Preparations of bacterial origin, including, but not limited to, preparations from Mycobacterium species, have been used to treat cancers (U.S. Pat. No. 4,503,048). REGRESSIN.RTM., a non-viable mycobacterial cell wall extract (MCWE) formulated as a mineral oil emulsion (Bioniche, Inc. London, Ontario, Canada), has been shown to reduce cancer burden in bladder cancers (Kadhim et al. Journal of Urology 149:A255, 1996; Morales et al. Journal of Urology 157:A214, 1997). MCWE is composed primarily of peptidoglycan and glycolipid (Chin et al. Journal of Urology 156:1189-1193, 1996) and contain N-acetylmuramyl-L-alanyl-D-isoglutamine (muramyl dipeptide) and mycolic acid derivatives. Both muramyl dipeptide and mycolic acid derivatives stimulate the immune system by activation of macrophage and monocyte mediated reactions (Mallick et al. Comparative Immunology and Microbiology of Infectious Diseases 8:55-63, 1985; Teware et al. Veterinary Parasitology 62:223-230, 1996).
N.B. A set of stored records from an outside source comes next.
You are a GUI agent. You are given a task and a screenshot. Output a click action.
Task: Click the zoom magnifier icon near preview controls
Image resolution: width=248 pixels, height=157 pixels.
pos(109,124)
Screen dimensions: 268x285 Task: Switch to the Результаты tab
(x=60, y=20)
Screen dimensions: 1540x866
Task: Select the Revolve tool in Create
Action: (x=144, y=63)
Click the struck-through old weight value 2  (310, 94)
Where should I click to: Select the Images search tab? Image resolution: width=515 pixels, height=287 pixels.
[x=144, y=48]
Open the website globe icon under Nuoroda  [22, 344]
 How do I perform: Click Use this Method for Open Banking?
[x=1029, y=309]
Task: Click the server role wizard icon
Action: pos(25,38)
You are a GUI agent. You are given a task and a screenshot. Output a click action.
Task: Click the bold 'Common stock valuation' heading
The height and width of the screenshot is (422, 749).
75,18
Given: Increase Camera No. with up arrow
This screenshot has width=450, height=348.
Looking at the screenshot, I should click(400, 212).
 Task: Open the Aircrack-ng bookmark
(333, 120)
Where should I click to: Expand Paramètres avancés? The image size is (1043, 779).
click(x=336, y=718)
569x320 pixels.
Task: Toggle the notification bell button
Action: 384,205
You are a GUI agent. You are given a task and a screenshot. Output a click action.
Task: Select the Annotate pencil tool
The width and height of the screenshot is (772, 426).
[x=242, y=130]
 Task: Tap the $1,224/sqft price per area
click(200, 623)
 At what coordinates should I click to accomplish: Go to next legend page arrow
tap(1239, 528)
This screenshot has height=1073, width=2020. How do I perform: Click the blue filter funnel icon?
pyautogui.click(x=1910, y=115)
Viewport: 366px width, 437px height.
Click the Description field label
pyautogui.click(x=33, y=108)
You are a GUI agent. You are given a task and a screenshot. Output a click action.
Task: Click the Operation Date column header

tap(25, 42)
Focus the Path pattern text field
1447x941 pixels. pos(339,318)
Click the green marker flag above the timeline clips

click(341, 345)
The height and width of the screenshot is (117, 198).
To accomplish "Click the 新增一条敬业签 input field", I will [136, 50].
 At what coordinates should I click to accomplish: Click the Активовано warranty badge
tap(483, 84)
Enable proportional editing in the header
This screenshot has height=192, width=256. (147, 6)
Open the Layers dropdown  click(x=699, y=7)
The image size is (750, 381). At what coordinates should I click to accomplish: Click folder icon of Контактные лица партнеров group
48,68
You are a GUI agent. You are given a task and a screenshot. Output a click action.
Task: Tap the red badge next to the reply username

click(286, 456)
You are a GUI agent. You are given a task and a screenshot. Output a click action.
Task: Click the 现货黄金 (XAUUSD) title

However, the therapeutic benefits obtained using such cell wall extracts to treat cancer cells are variable and inconsistent, and appear to depend on the method by which the preparation is prepared and delivered, and on the stability of the preparation.
Most prior art anti-bladder cancer agents have proven to be less than adequate for clinical applications. Many of these agents are inefficient (Bischoff et al. Science 274:373-376, 1996) or toxic, have significant side effects (Lamm et al. Journal of Urology 153:14444-1450, 1995), result in development of drug resistance or immunosensitization, and are debilitating for the recipient. Moreover, many of these agents depend on Fas, TNFR1 or p53/p21 for their effectiveness.
Therefore, there is a need for a novel therapeutic agent that inhibits proliferation of and induces apoptosis in bladder cancer cells, and that stimulates responsive cells of the immune system to produce bioactive molecules. This therapeutic agent should be useful as an anti-bladder cancer agent and as an adjunct to other anti-bladder cancer agents. By adjunct is meant useful with other anti-bladder cancer agents to increase treatment effectiveness. Moreover, such a therapeutic agent should be simple and relatively inexpensive to prepare, its activity should be reproducible among preparations, its activity should remain stable over time, and its effects on bladder cancer cells should be achievable with dose regimens that are associated with minimal toxicity.